> About this task: Write out again, word for word, the lines below from the line that holds "Choose the Clone Stamp tool" through the line that holds "Task: Expand layer", omitting pictures.

--- Input for this task Enclosed Below ---

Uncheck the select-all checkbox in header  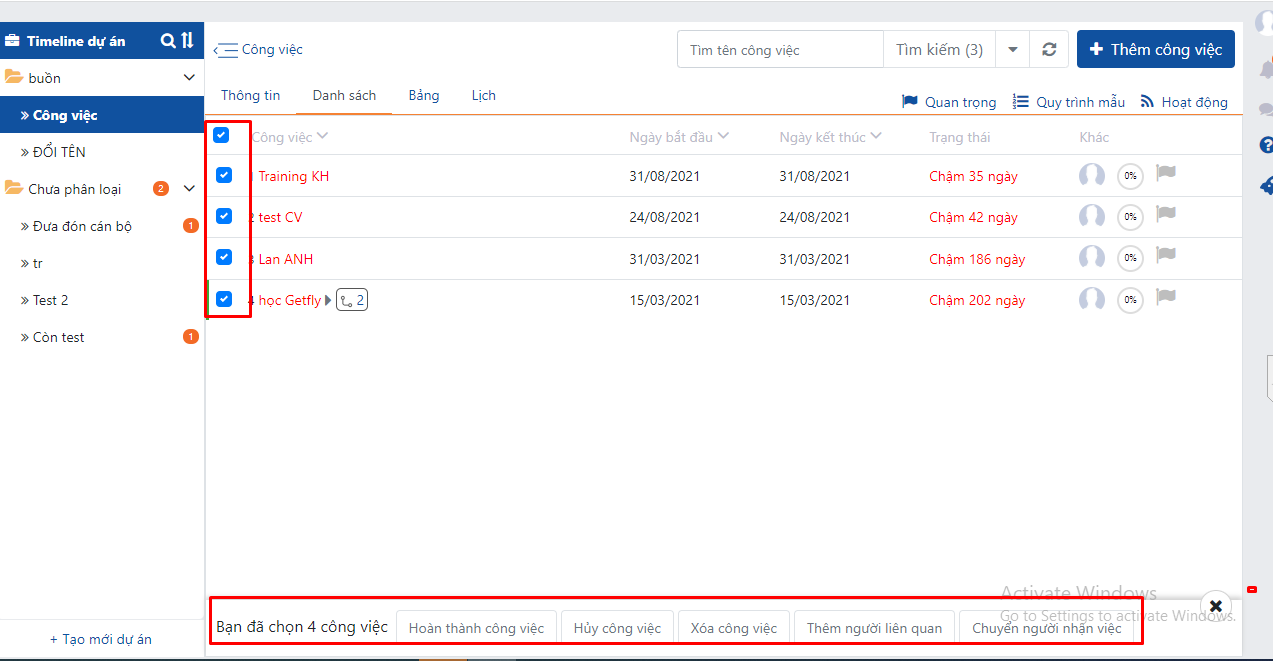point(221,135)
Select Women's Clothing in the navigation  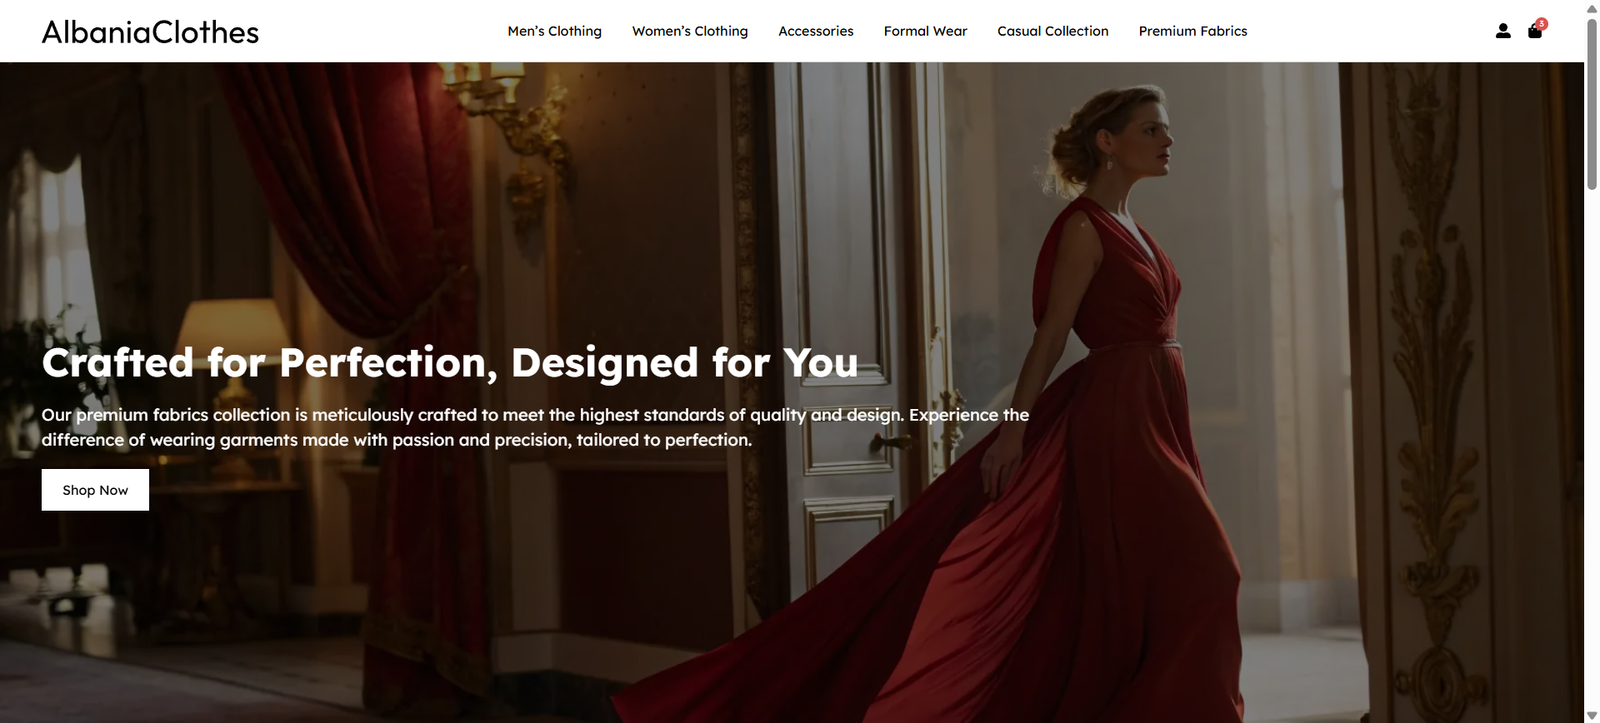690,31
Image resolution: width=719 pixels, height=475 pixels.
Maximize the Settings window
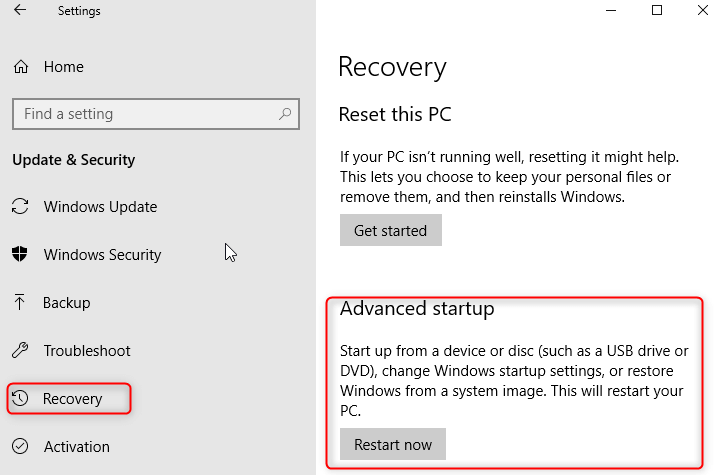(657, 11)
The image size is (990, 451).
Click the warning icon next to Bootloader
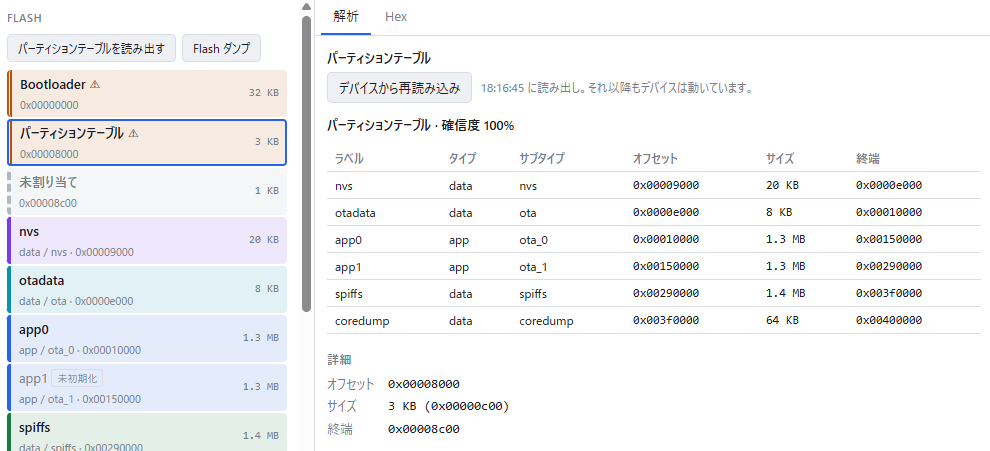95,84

--- End of Enclosed Input for this task ---
--- Input for this task Enclosed Below ---

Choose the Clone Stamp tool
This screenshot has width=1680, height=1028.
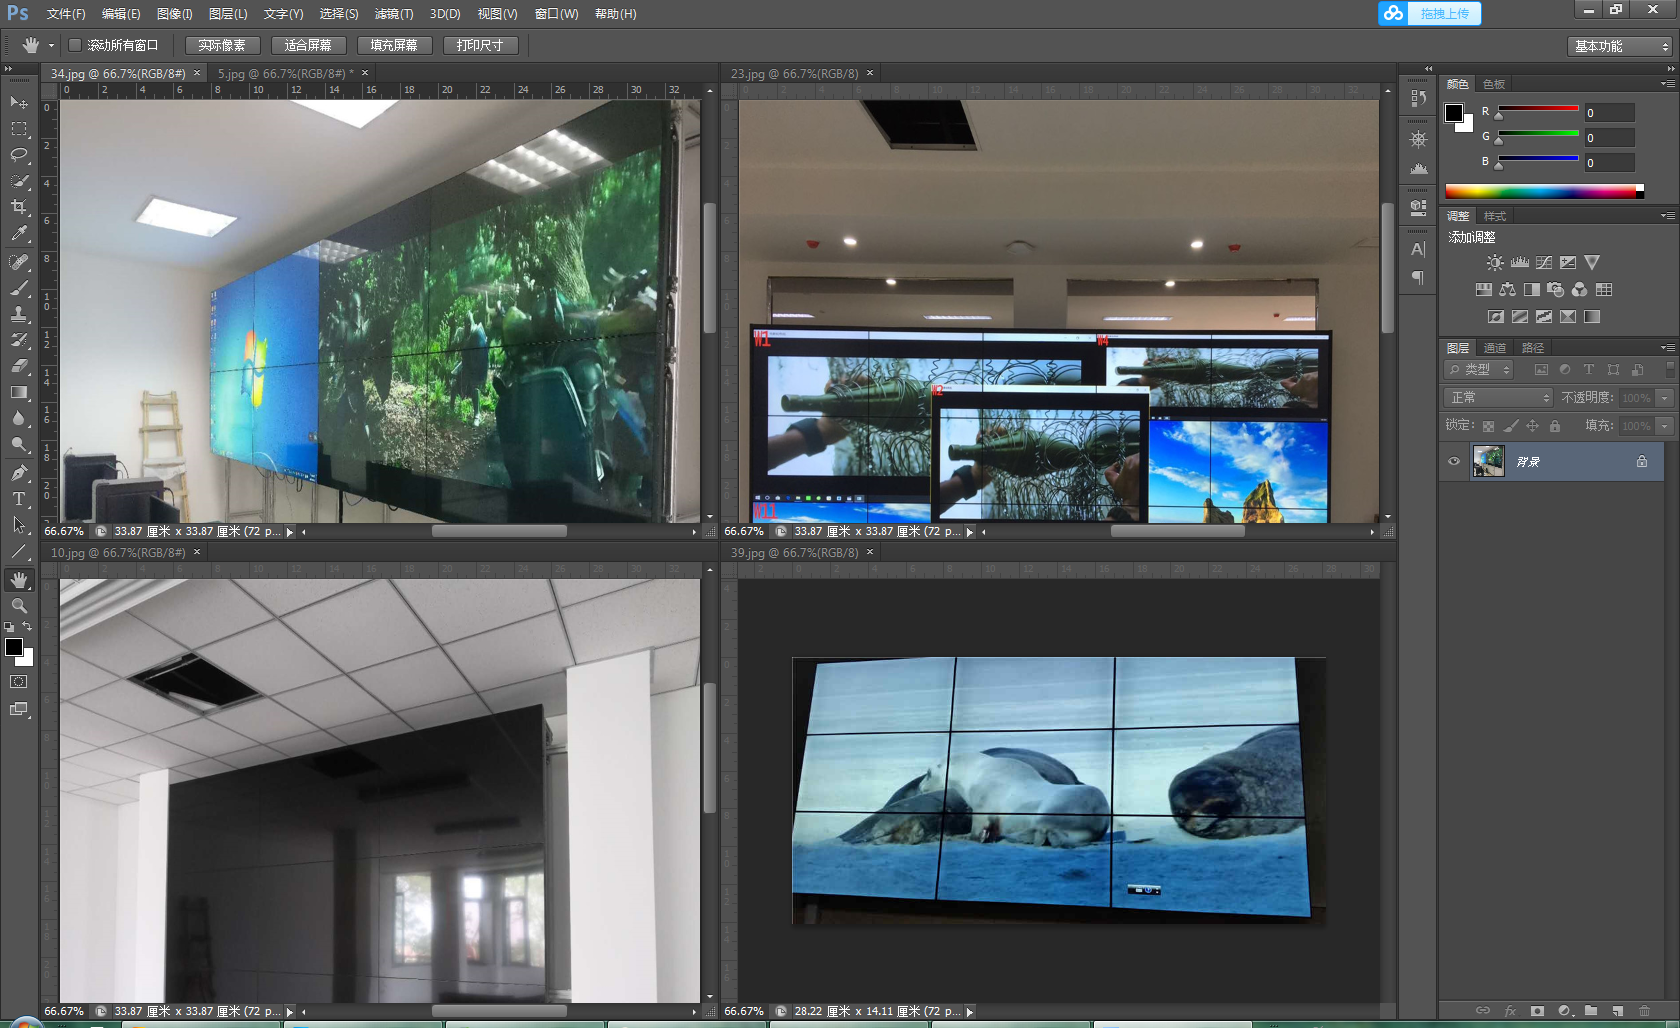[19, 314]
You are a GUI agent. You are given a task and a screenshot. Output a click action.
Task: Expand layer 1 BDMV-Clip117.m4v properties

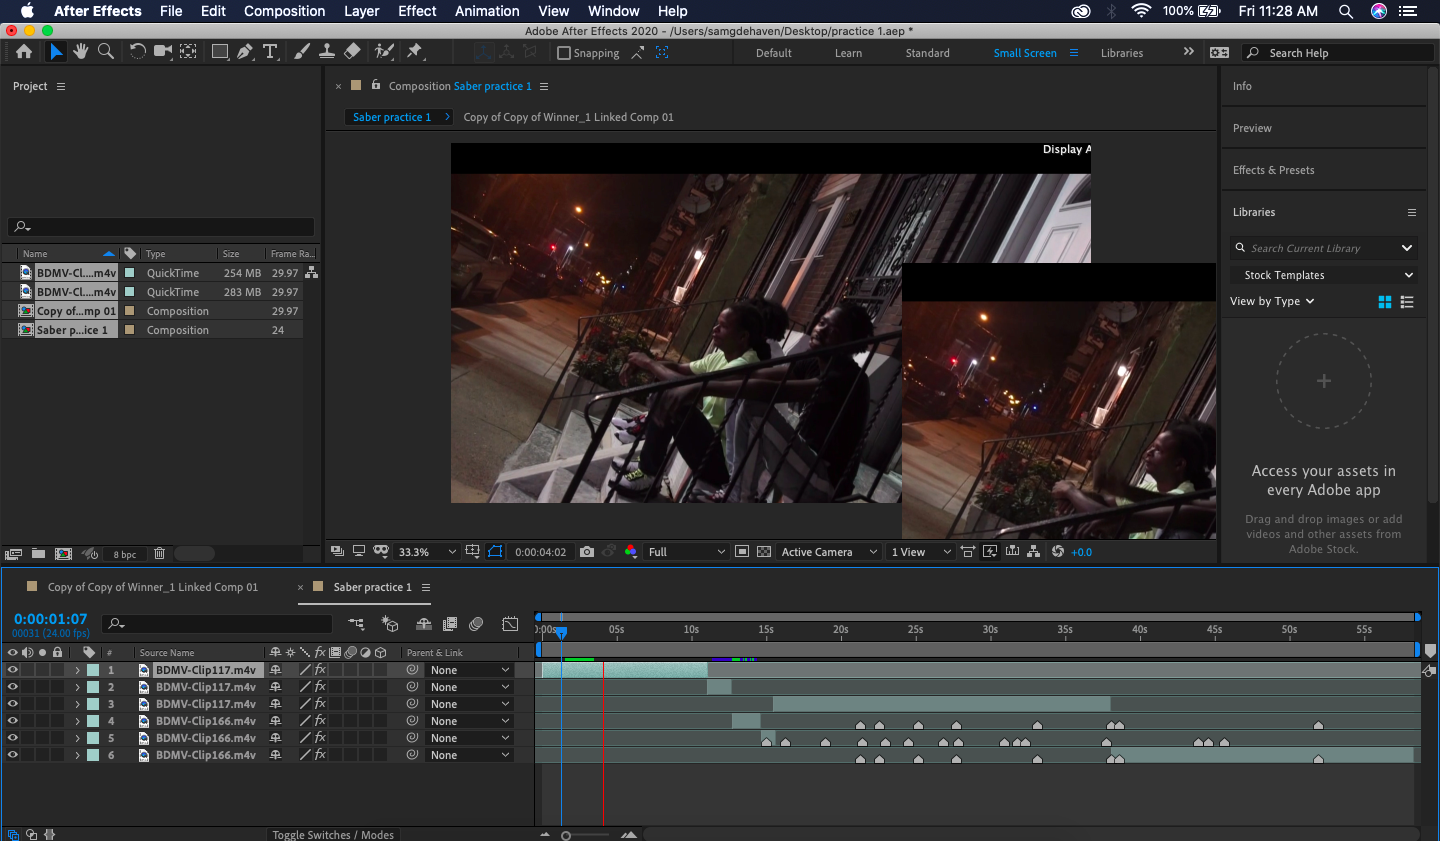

--- End of Enclosed Input for this task ---
--- Input for this task Enclosed Below ---

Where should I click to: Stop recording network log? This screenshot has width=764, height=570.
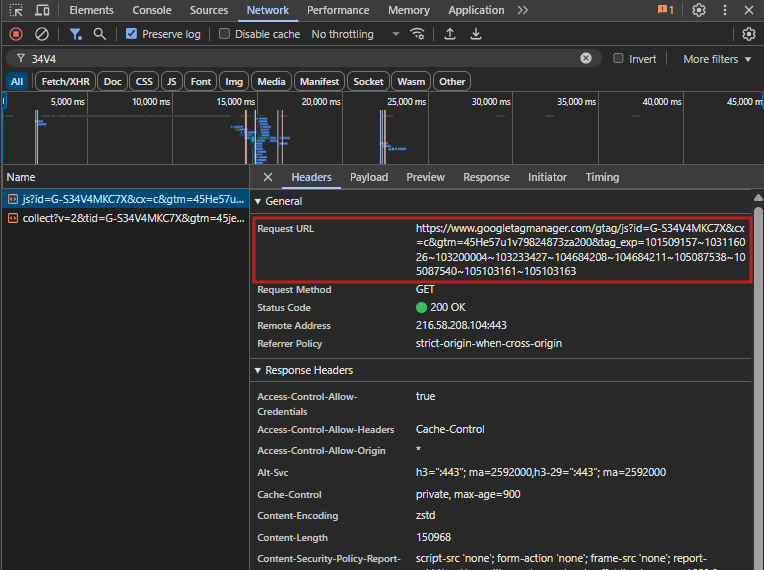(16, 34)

--- End of Enclosed Input for this task ---

> Exercise response:
Choose the Clone Stamp tool
This screenshot has width=1680, height=1028.
[19, 314]
You are a GUI agent. You are given a task and a screenshot. Output a click action.
Task: Expand layer 1 BDMV-Clip117.m4v properties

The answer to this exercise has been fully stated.